Brano:
Nel Sud America la Tobin tax è stata appoggiata dal presidente brasiliano Luiz Inácio Lula da Silva, e da quello venezuelano Hugo Chávez, prima di morire annunciò la volontà di introdurre la Tobin Tax in Venezuela. La sua è tuttavia rimasta soltanto una dichiarazione senza seguito legislativo, complice anche il decesso dello stesso Chávez.
In Italia, l'associazione ATTAC raccolse 180.000 firme a favore di una legge di iniziativa popolare per l'introduzione di un'imposta sulle transazioni valutarie. La proposta, redatta con il contributo dell'economista Emiliano Brancaccio, venne depositata in Parlamento nel luglio 2002. È entrata in vigore venerdì 1º marzo 2013 in modo più limitato rispetto alle indicazioni della Unione europea[2].
Ad aprile del 2011 mille economisti di varie nazionalità pubblicano su "The Guardian" un appello rivolto al G20 a favore dell'introduzione della Tobin tax.[3]
In un'intervista[4] pubblicata nel luglio 2001[5] a Radio Popolare James Tobin prese le distanze dal movimento antiglobalizzazione.
«Ci sono agenzie, gruppi, che in Europa hanno usato la Tobin Tax come un tema di più ampie campagne, per ragioni che vanno ben oltre la mia proposta. È stata fatta diventare una sorta di pietra miliare di un programma antiglobalizzazione»

Dati:
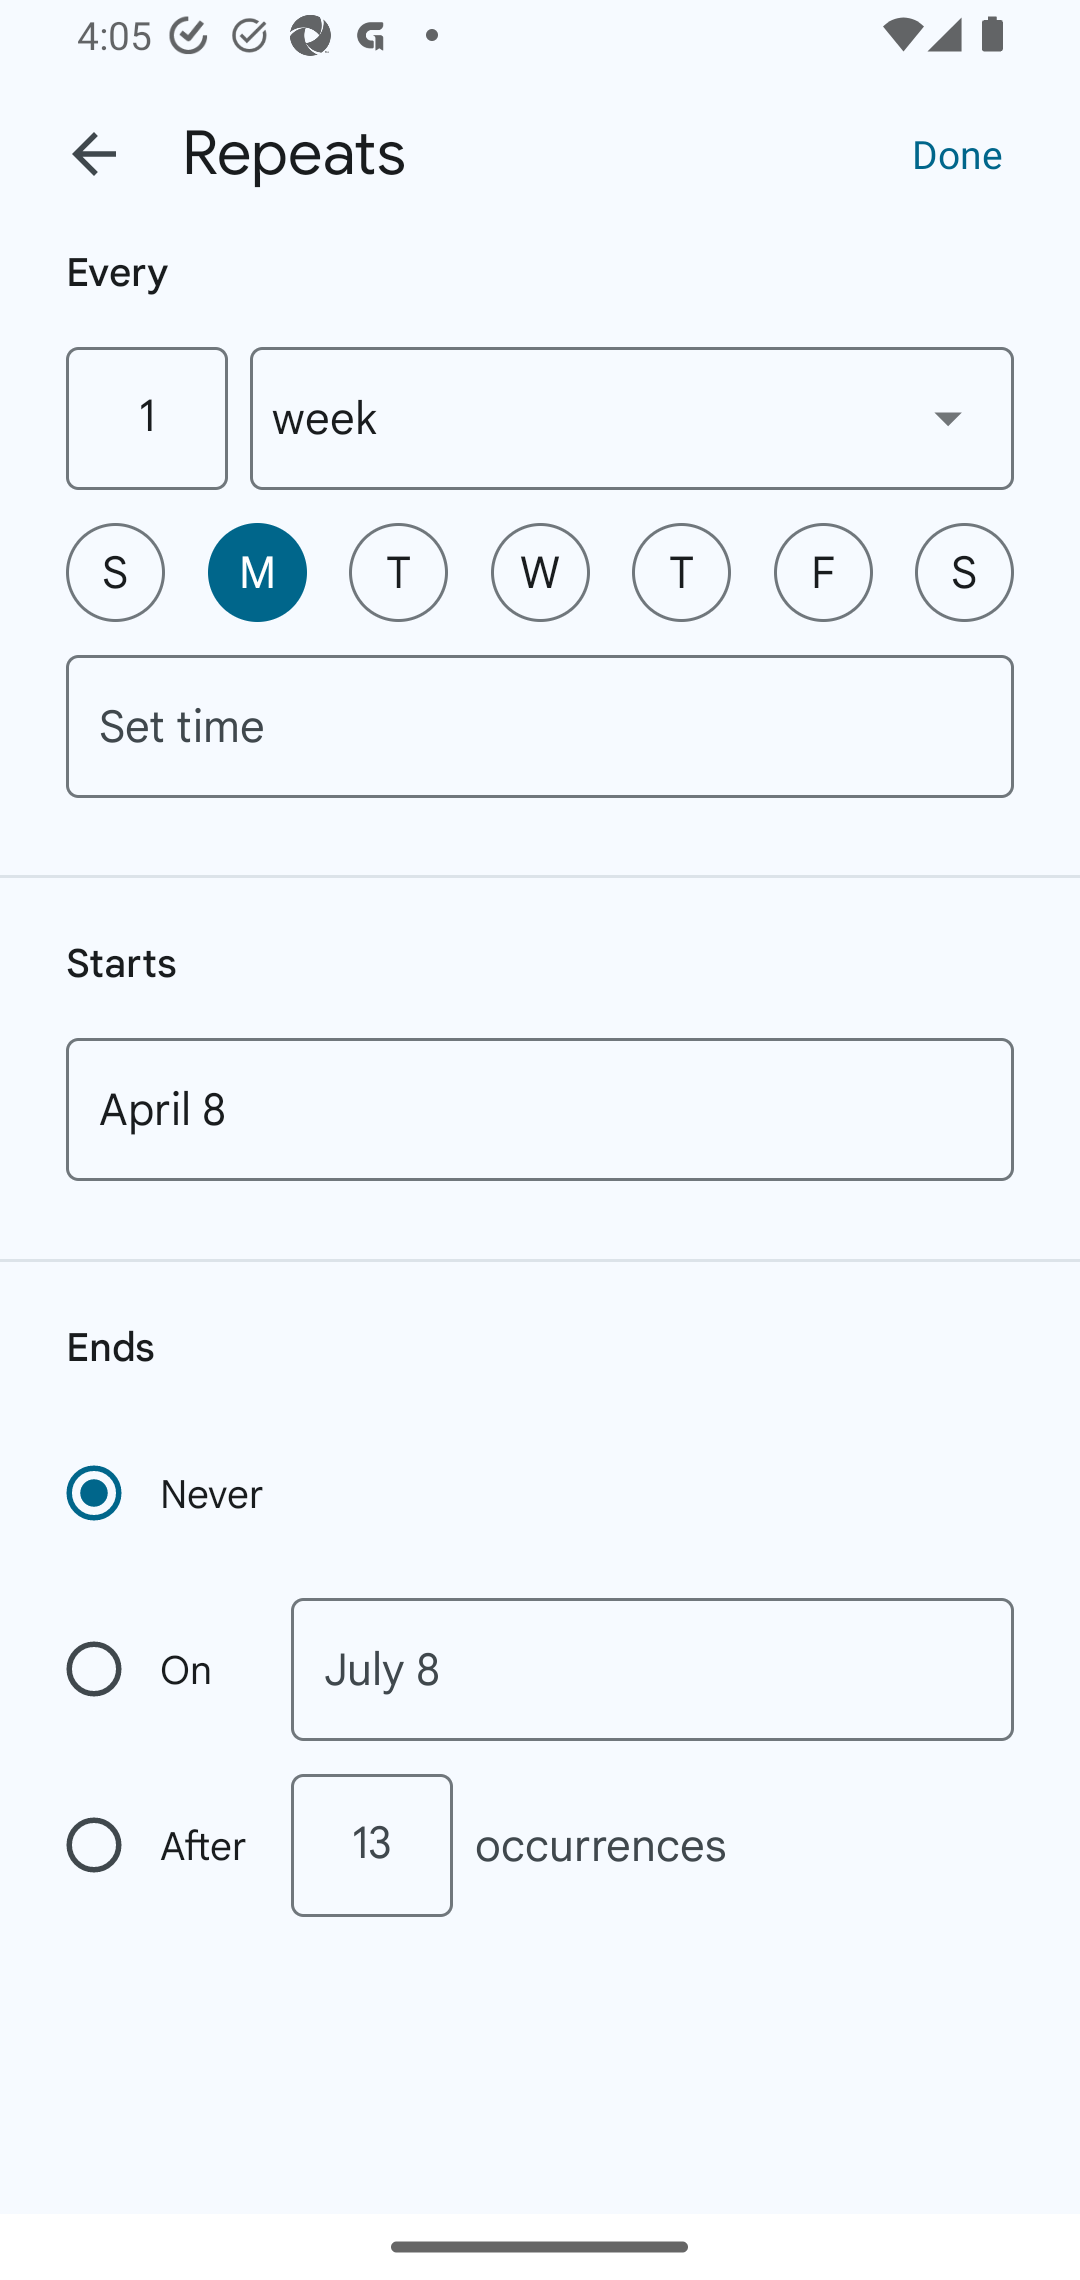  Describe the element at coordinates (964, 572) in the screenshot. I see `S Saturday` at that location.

* * *

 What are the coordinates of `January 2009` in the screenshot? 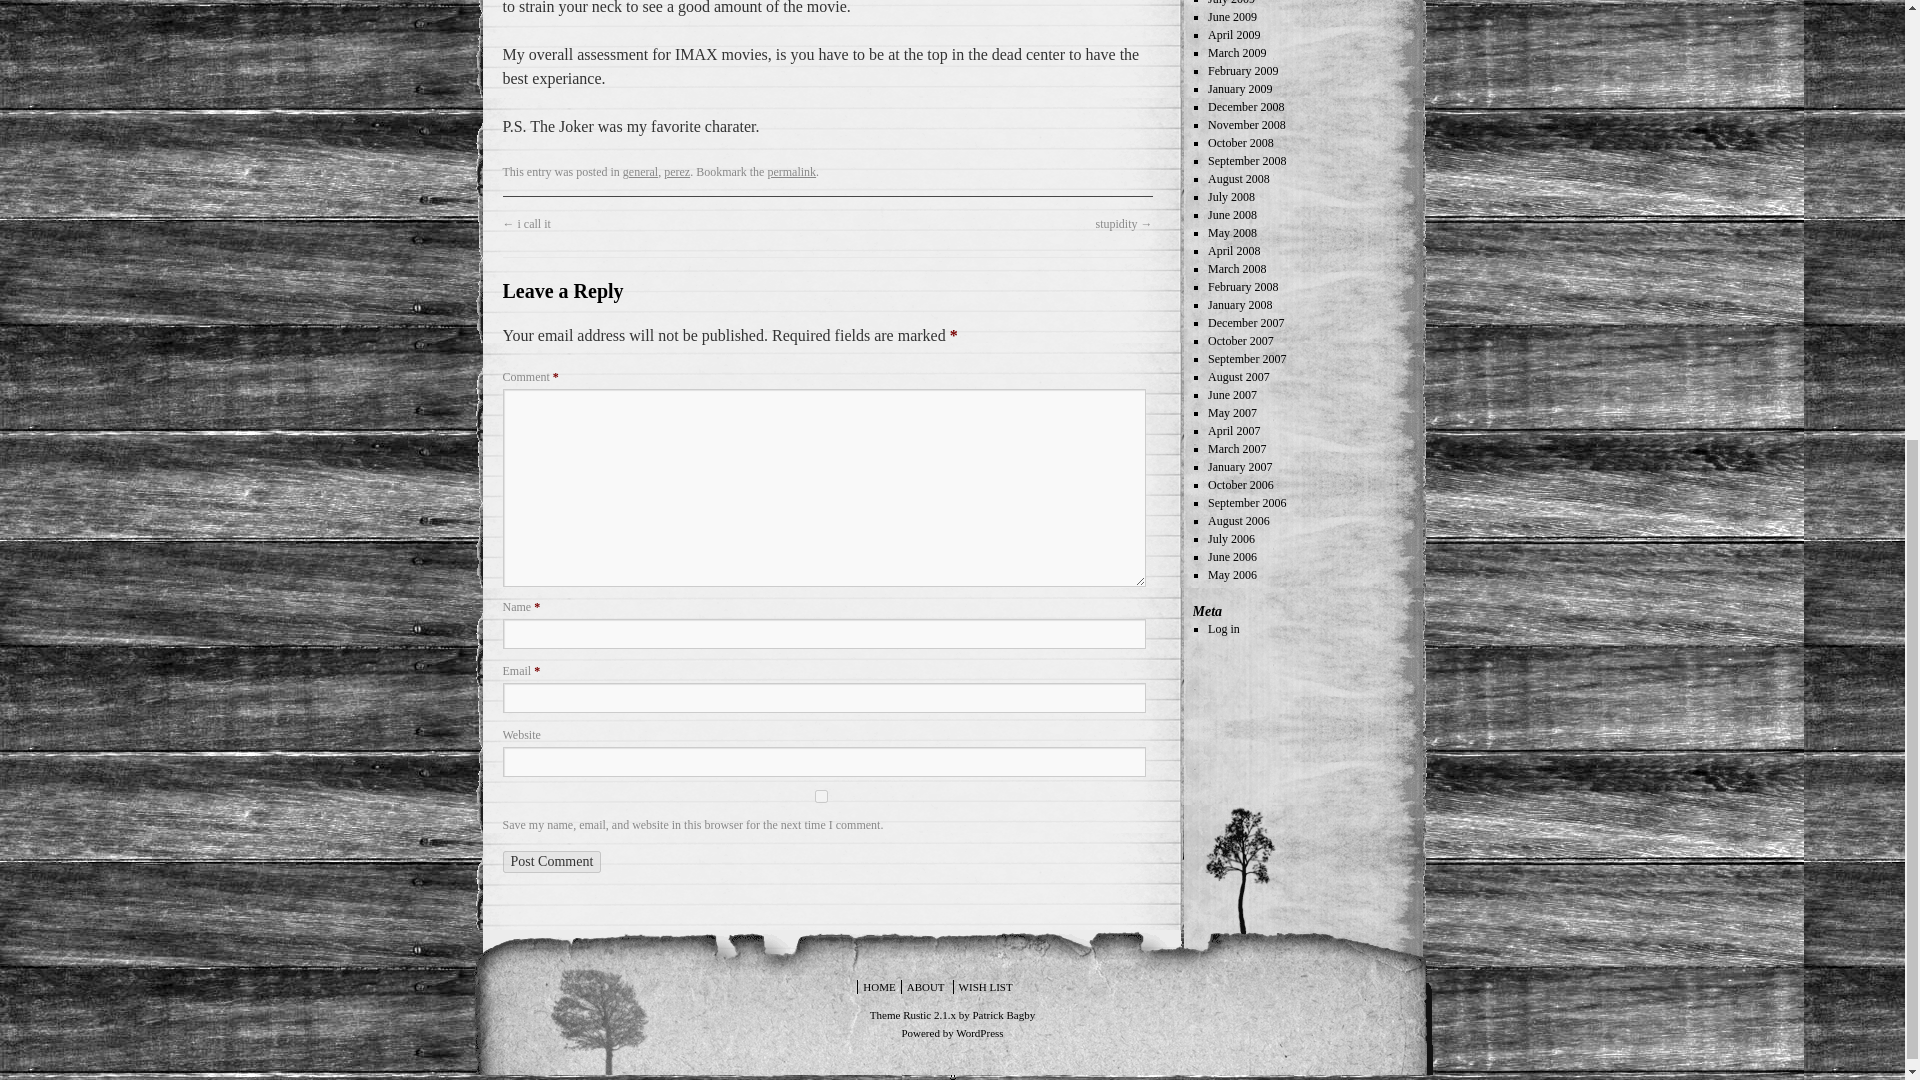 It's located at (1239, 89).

Compito breve 1: Per ciascuna affermazione, di' se è in accordo con il brano sulla Tobin tax e rispondi sì o no, riportando tra virgolette le parole del brano che lo stabiliscono. (a) ATTAC raccolse 180.000 firme per una legge di iniziativa popolare. (b) La proposta di legge fu depositata in Parlamento nel 2011. (c) Chávez riuscì a far approvare la Tobin tax in Venezuela.
Compito breve 2: Trascrivi dal brano sulla Tobin tax la parte che si apre con le parole contenenti "Nel Sud America" e si chiude con "della Unione europea[2].".

Risultato 1:
(a) Sì: "l'associazione ATTAC raccolse 180.000 firme a favore di una legge di iniziativa popolare"
(b) No: "venne depositata in Parlamento nel luglio 2002"
(c) No: "La sua è tuttavia rimasta soltanto una dichiarazione senza seguito legislativo"

Risultato 2:
Nel Sud America la Tobin tax è stata appoggiata dal presidente brasiliano Luiz Inácio Lula da Silva, e da quello venezuelano Hugo Chávez, prima di morire annunciò la volontà di introdurre la Tobin Tax in Venezuela. La sua è tuttavia rimasta soltanto una dichiarazione senza seguito legislativo, complice anche il decesso dello stesso Chávez.
In Italia, l'associazione ATTAC raccolse 180.000 firme a favore di una legge di iniziativa popolare per l'introduzione di un'imposta sulle transazioni valutarie. La proposta, redatta con il contributo dell'economista Emiliano Brancaccio, venne depositata in Parlamento nel luglio 2002. È entrata in vigore venerdì 1º marzo 2013 in modo più limitato rispetto alle indicazioni della Unione europea[2].